DURHAM, N.C. – Are you considering outsourcing your company’s information technology jobs? If so, “do your homework,” says Marco Fregenal, an entrepreneur and a veteran of operating international companies.
Speaking at WRAL Local Tech Wire’s “Executives’ Edge” forum on Thursday, Fregenal said many companies have learned the hard way that outsourcing is not the financial panacea it long has been touted to be.
“Not all of us get excited about savings,” he told the audience during a panel discussion that was led by UNC Kenan-Flagler Business School Professor Jay Swaminathan and Jamie Duke, chief operating officer at SciQuest.
Those savings – primarily in hiring foreign IT workers at lower salaries than those paid to workers with the same skill sets in the U.S. – can be “eaten up” by “hidden costs,” Fregenal explained. He launched Carpio Solutions, a provider of financial software and services, in Cary six months ago. The company does have software manufacturing operations in Latin America, he said, but project development and high-level programming are being done at the Cary headquarters.
Having worked for several years as chief operating officer at Ultimus, another international software firm, Fregenal drew on several years of experience to outline what hidden costs include:
• Time zone differences
• Cultural differences
• Language
• Communication skills beyond simple translation
• Productivity
• Perceptions about jobs and the culture of companies
“Dual shoring” of jobs, which includes more U.S. companies such as SciQuest returning IT jobs to America, was the subject of the LTW event. And Fregenal noted that anyone who only considers salaries in off-shoring is being shortsighted. For example, U.S.-based executives must spend money to travel to foreign offices if they are to build effective teams. “They have to feel that they are part of the company,” he said of the off-shore operations.

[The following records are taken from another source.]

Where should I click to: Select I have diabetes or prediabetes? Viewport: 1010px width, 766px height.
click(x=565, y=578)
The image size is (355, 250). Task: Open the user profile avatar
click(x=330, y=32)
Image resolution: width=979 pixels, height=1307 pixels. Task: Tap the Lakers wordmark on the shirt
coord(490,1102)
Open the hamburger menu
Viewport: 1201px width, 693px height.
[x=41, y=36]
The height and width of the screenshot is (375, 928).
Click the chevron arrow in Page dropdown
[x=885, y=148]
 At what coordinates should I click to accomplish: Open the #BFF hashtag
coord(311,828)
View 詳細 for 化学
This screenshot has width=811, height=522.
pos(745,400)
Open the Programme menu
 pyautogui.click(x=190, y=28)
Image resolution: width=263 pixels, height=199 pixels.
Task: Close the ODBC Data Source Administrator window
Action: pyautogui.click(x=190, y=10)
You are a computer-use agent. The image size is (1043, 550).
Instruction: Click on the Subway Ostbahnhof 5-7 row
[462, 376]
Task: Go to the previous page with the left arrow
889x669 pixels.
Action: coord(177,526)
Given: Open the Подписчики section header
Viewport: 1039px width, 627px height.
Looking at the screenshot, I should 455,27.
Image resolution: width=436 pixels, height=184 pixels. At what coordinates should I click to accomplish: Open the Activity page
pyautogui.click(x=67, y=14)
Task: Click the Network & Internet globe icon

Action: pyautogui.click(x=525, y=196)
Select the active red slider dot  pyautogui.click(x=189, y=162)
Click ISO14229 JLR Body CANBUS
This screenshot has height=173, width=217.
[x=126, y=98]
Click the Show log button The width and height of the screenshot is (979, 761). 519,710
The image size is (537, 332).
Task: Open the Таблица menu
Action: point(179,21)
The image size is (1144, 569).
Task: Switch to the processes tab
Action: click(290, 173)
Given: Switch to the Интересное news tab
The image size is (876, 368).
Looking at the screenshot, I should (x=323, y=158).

Duke added other factors to “hidden costs”: quality assurance, productivity and waste. For example, he said SciQuest chose to return IT development jobs from India to the Triangle due in part to cutting errors in its e-procurement software.
“We had to deal with waste, such as the many errors that were not being caught ‘off script’ by quality assurance staff in India,” Duke said. Limiting reviews “just on a check list” was not good enough, he explained. Rather, workers needed to think beyond the black-and-white to anticipate and catch errors or code that could mean trouble later on.
Swaminathan reiterated many of the points he made earlier in the week in an extensive interview with LTW about dual shoring. He is an expert in the field, and he knows first hand many of the problems the IT environment presents in India since he is a native of that country.
Customer satisfaction, communication, project management and project team stability are just a few of the challenges to be overcome by firms seeking to outsource jobs to India, he pointed out.
Another is the intense recruiting battle for skilled IT workers in India. IBM is the biggest provider of IT services in the country, but it and other firms want to hire 150,000 more people. There simply aren’t that many available, he said, and the result is firms are constantly raiding each other for talent.
“Employee turnover is between 20-30 percent,” Swaminathan said.
Some Indian firms, meanwhile, are choosing to open operations in the U.S., he added, which could mean good news for the American workforce.
Another cost factor is the falling value of the U.S. dollar. Foreign workers cost much more before. Add in wage inflation by intense demand across India and the differences in salaries simply aren’t as big as before, the panelists added.
For those firms that will dual source or outsource, Duke advised that executives look for employees here and abroad who can embrace change.
“The people who do best,” he said, “are those who get excited about learning other cultures.”